O assistente da gerência torcia as mãos de aflição.
– A gerência lhe pede mil desculpas. Isto é terrível para todos nós.
– Para os senhores também? – retruquei. Não pretendia facilitar-lhe as coisas.
– São essas mulheres ricas e descuidadas – continuou ele. – Não têm a menor idéia do valor do dinheiro. Perdem oitenta mil dólares em jóias no trem e depois nós ficamos dias procurando reavê-las. Felizmente, estamos na Suíça…
– O senhor não faz idéia de como eu me sinto feliz em estar na Suíça – falei. Arrependia-me agora amargamente da opção de compra de terreno que assináramos, no dia anterior.
– Tudo o que a gerência puder fazer, Sr. Grimes… – disse, contrito, o assistente. – Envidaremos todos os esforços.
– A gerência pode talvez reaver meu passaporte – disse eu. – Quero ir embora. Depressa.

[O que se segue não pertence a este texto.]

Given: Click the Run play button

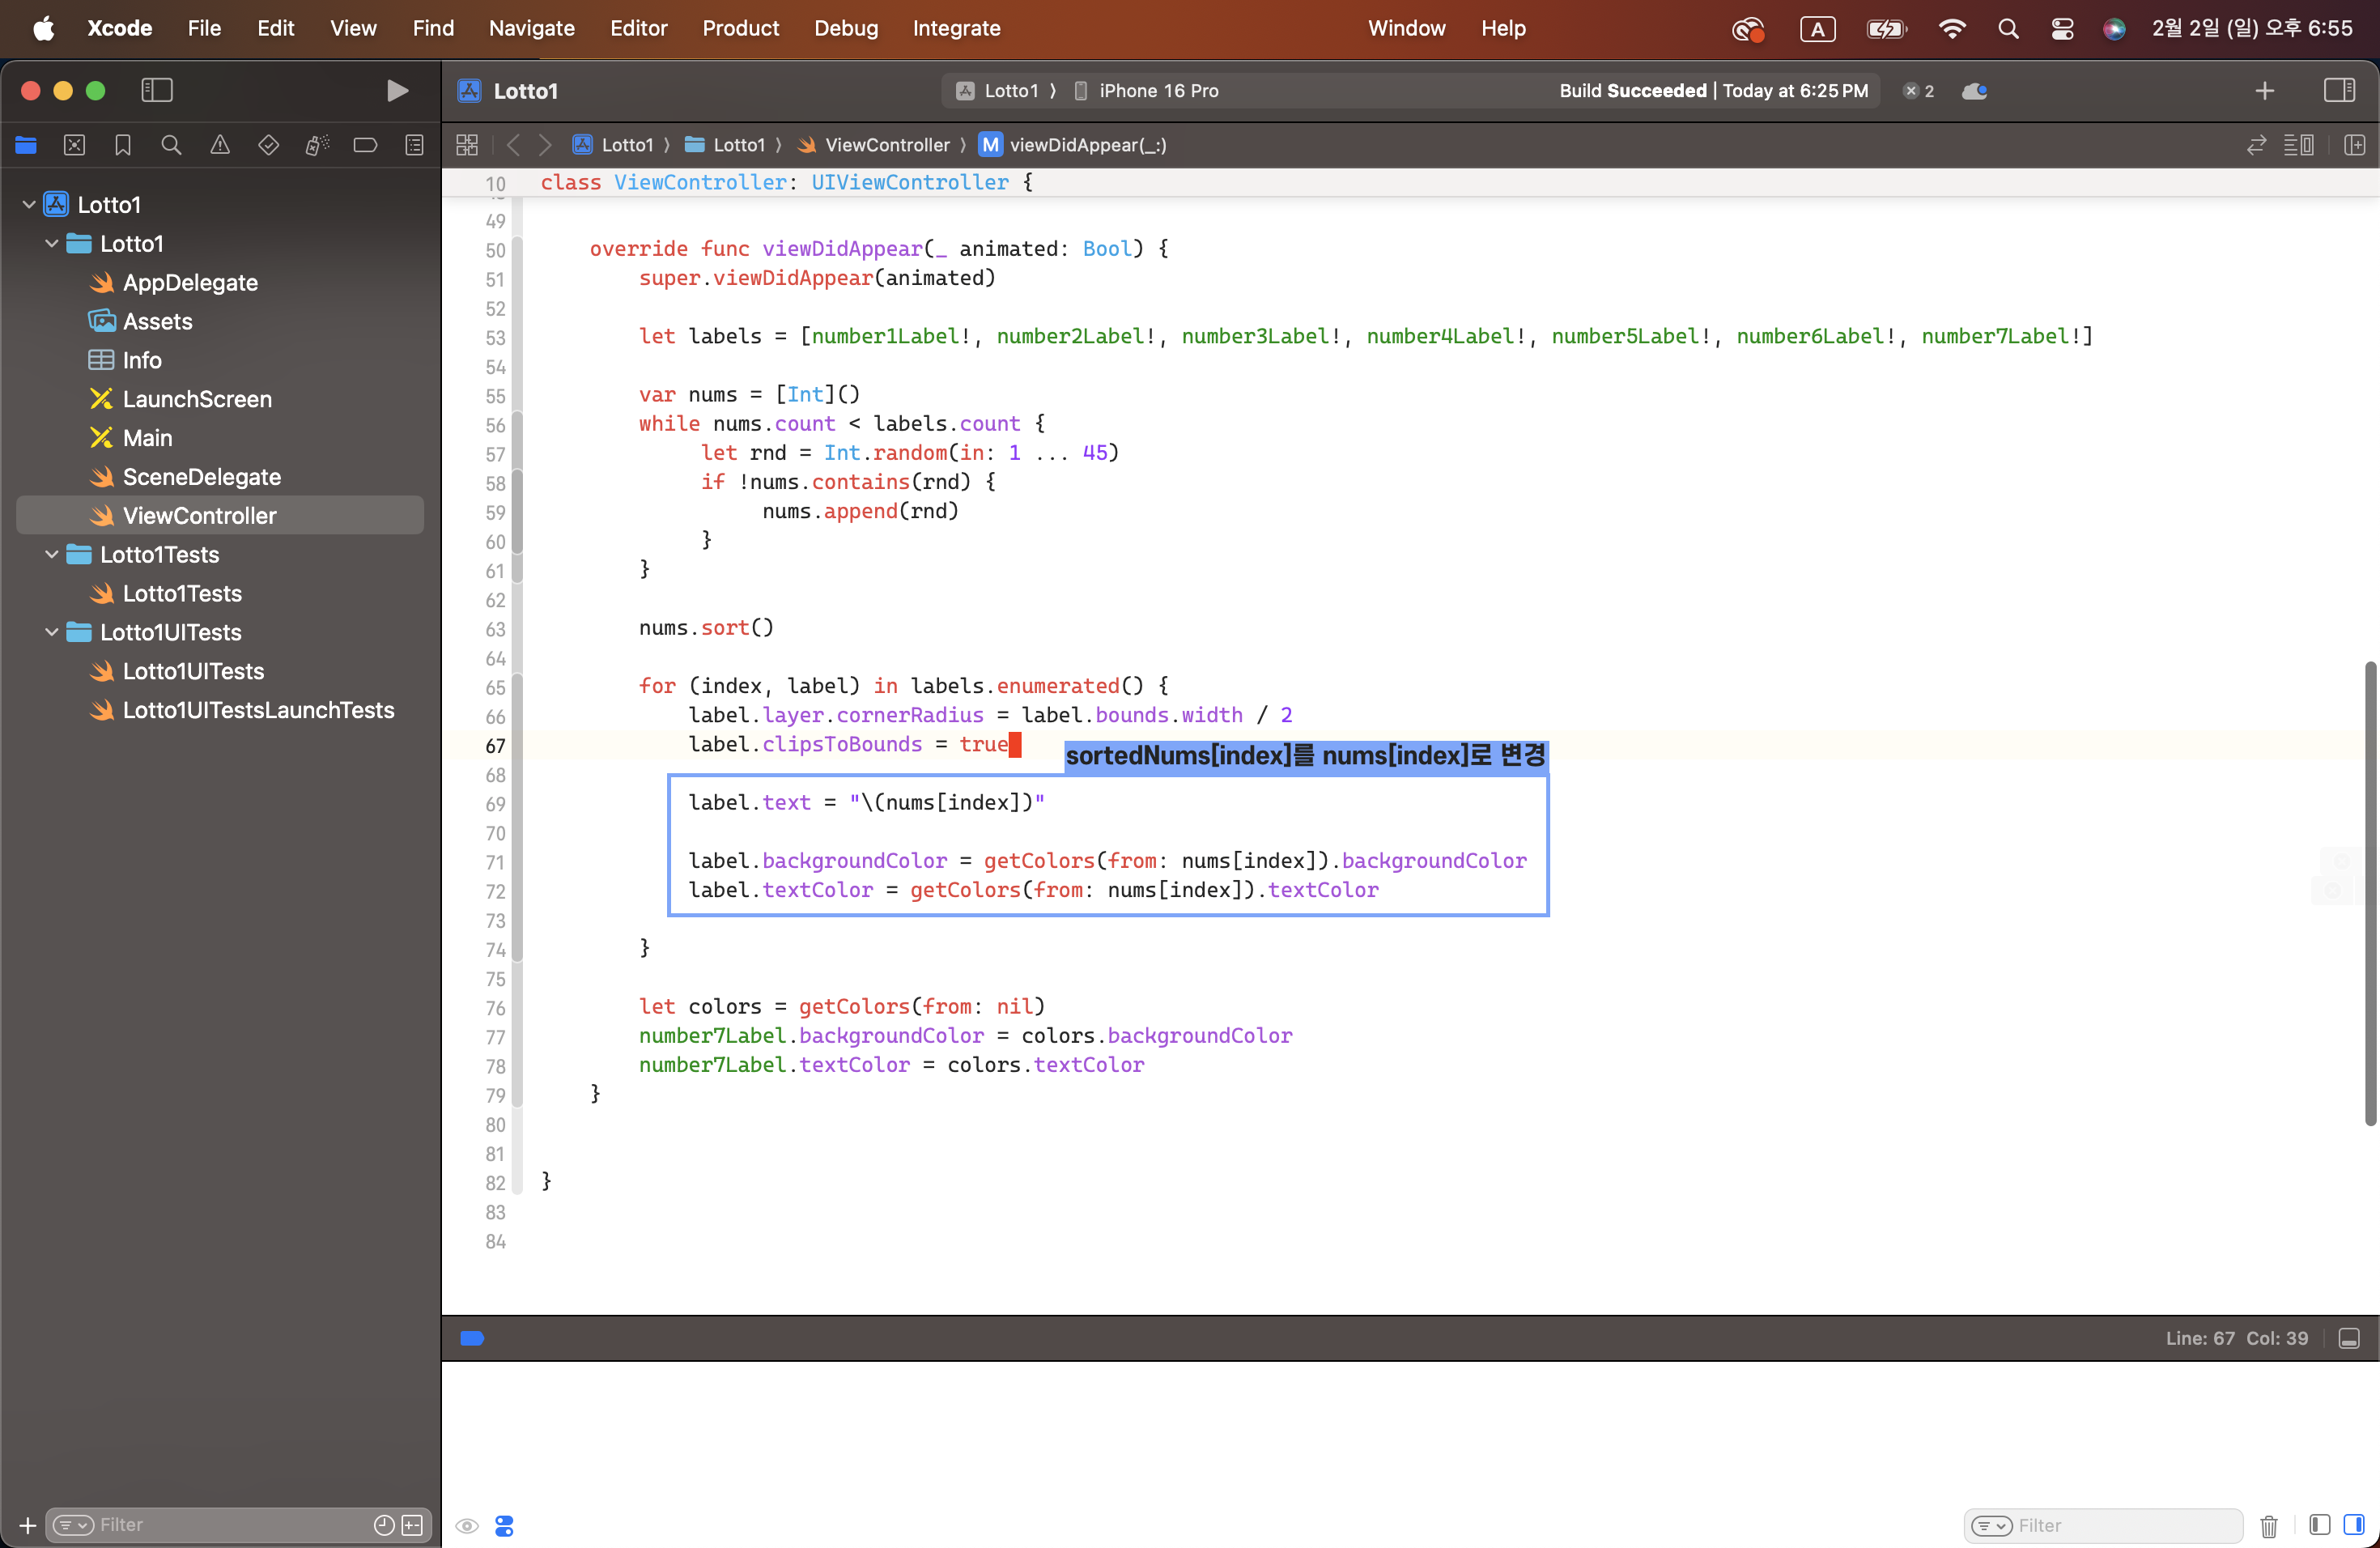Looking at the screenshot, I should pos(397,91).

– Compreendo – disse ele, com uma leve inclinação. – O foench está soprando. – Levou a mão à testa, como se quisesse ver se tinha febre. – O vento suão. Todo mundo se comporta de maneira estranha. Deixe-me dizer-lhe uma coisa, Sr. Grimes. Nunca acreditei que o senhor fosse um criminoso.
– Obrigado – falei.
– Um bom dia de esqui – disse ele, automaticamente.
– Farei o possível – retruquei.
Torcendo o botão, o homem retirou-se.
Fabian estava à minha espera diante do banco, metido no seu elegante traje tirolês. Parecia tão bem como sempre e ninguém poderia suspeitar de que passara metade da noite perdendo trinta mil dólares. Quando me viu chegar, sorriu, mas logo franziu a testa diante da expressão no meu rosto.
– Escute aqui, meu velho – perguntou ele -, aconteceu alguma coisa?